Doherty is a Unitarian, albeit one with an exceptionally gracious and open heart and mind to evangelicals. He is, above all, a realist, with which I find real kinship. As I train international students to solve problems as Christ-honoring redemptive change agents, I have goals that (but for one obvious exception) seem nearly parallel Doherty’s: Create redemptive projects that are achievable, prioritize human flourishing, and make God’s Kingdom visible.Thus, I take account of human beauty and beastliness, weeping while also cheering. My theology seeks the proximate good while knowing that ultimate good is delayed until Christ returns.
But, there is a second objection: “Bob, you’ve drunk the liberal Kool-Aid. You are on the road to relativism, where all truths are welcomed and no one stands for anything!”
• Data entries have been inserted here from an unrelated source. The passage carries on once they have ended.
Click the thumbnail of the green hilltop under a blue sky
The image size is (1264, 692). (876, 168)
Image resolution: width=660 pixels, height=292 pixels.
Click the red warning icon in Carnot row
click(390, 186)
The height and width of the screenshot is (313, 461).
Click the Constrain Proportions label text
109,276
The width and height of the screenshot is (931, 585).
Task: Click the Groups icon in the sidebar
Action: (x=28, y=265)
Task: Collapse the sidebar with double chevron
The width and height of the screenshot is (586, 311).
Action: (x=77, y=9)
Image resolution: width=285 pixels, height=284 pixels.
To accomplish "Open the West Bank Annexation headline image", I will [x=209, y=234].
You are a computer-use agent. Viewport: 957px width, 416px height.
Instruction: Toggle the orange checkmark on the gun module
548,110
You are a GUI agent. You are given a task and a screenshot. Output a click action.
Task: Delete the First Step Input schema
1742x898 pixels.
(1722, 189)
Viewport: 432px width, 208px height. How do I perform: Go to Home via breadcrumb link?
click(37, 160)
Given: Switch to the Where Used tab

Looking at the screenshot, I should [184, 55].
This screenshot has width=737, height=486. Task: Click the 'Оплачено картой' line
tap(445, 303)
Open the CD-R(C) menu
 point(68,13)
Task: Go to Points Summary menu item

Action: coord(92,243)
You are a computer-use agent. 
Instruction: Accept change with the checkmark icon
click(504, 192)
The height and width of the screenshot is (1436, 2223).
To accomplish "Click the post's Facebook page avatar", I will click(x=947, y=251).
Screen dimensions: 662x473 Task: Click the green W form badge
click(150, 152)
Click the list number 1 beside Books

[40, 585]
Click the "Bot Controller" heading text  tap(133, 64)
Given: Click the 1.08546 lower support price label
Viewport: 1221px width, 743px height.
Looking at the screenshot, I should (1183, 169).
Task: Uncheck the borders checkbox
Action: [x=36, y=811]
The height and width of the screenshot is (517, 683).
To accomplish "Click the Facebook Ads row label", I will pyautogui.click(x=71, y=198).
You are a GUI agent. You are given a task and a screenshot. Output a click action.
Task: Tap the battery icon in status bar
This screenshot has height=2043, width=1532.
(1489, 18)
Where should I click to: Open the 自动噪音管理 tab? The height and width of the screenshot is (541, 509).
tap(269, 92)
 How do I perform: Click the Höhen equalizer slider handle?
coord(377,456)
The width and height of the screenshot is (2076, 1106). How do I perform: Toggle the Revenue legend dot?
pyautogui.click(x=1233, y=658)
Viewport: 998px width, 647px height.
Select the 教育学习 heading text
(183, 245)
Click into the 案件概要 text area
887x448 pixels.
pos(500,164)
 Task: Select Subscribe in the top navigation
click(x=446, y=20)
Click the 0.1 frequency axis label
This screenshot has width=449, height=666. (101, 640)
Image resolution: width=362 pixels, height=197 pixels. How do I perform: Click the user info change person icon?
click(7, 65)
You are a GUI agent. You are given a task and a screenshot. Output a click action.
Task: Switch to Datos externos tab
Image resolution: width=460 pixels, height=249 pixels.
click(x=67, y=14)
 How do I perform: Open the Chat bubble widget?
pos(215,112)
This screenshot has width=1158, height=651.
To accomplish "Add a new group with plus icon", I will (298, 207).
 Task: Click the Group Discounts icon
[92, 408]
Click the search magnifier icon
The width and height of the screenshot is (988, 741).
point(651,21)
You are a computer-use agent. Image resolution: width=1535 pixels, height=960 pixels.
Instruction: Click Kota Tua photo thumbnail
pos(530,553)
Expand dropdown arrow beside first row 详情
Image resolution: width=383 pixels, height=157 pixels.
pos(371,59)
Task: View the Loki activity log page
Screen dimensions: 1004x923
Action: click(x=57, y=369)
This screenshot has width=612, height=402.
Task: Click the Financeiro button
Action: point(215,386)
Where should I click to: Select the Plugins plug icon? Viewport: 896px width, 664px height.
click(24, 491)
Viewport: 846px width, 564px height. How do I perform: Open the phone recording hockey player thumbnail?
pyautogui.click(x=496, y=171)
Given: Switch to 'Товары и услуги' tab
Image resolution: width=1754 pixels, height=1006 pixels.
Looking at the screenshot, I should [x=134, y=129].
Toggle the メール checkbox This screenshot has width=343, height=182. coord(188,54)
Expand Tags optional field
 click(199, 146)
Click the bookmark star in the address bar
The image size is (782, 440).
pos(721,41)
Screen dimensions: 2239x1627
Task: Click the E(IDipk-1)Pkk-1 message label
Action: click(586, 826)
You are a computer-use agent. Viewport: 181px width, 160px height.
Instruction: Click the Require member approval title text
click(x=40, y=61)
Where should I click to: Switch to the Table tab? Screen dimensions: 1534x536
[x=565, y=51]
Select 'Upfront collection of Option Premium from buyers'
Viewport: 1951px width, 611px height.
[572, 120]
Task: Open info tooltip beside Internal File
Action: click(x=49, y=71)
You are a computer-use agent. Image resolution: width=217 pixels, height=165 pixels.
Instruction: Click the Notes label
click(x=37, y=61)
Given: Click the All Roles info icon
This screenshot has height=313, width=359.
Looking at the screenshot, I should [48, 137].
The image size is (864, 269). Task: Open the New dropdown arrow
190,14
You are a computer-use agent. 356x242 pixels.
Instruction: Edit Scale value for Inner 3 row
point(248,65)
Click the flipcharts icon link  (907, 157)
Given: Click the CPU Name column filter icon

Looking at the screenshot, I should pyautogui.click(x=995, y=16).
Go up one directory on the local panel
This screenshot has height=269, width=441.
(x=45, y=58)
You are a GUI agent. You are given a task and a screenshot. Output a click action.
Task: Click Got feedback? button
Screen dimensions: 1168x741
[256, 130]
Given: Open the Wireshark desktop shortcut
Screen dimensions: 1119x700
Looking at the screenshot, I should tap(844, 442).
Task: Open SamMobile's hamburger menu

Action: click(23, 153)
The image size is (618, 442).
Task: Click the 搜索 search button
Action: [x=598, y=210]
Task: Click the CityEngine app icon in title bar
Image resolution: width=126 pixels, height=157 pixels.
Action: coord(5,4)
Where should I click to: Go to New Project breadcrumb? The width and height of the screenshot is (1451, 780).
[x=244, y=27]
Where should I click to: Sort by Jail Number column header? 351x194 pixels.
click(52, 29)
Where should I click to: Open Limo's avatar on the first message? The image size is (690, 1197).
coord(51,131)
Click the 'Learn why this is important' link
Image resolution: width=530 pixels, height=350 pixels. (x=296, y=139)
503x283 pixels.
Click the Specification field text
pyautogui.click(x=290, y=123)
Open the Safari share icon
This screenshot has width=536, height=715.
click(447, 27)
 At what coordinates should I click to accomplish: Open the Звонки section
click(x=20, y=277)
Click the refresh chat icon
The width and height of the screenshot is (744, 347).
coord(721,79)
If anything has become clearer in our American twilight, it is the fact that limpid relativism kills institutions and diminishes people. Not only will a convinced follower of Christ refuse to bow the knee to the multicultural motto “My truth is mine, and yours is yours,” but Better Angels asks no one to compromise their beliefs about reality.
Rather than relativism, Better Angels invites the kind of epistemic humility (admitting you don’t know everything) that the Apostle Paul wrote about in I Corinthians 13:12: “We see through a glass darkly.” Because of fallenness and finitude, we do not see reality with perfect clarity, and so we quietly listen to our opponents because we might learn something.
This humility about knowledge also fosters empathy, the ability to imagine another’s life world. Knowing his deeply Blue University audience, Doherty asked the group whether Reds (conservatives) or Blues (progressivists) have the hardest time imagining the other’s perspective. NYU’s Jonathan Haidt, in a 2012 book The Righteous Mind, reported research showing that American liberals have a much harder time imagining the lifeworld of American conservatives than the other way around. Doherty has found the same thing in Better Angels meetings.
A final question from those skeptical of Better Angels: “How can a Christian defend and champion a program developed in the left-wing precincts of the American university?”
Common grace teaches us that Jesus causes the sun to shine and the rain to fall on the just and the unjust (Matthew 5:45) and that God is “kind to the ungrateful and the wicked” (Luke 6:35). And so, if Prof. Doherty uses God’s grace to an end that promotes civil harmony and peace, without forcing participants to compromise deep convictions, then why should I throw a bomb? As Jesus said in Luke 9:40, “Whoever is not against you is for you.” If God is praised by stones that cry out (Luke 19:40), why not also by a gracious, principled academic who has created a strategy for replacing antagonism with acceptance?
I must love my neighbor as God loves me, with grace of which I am unworthy. Of all people, Christians have every reason to celebrate Better Angels, because, by doing so, we will “live peaceful and quiet lives in all godliness and holiness” (I Timothy 2:2). If, in our severely divided society, we can learn to imagine why our neighbor makes the political choices he makes, then we not only appreciate him all the more, but we also have an even better basis upon which to share the reason for the Hope that is within us.
Good, reasonable position that allows us to live, as much as it is possible to do so, peaceably with all.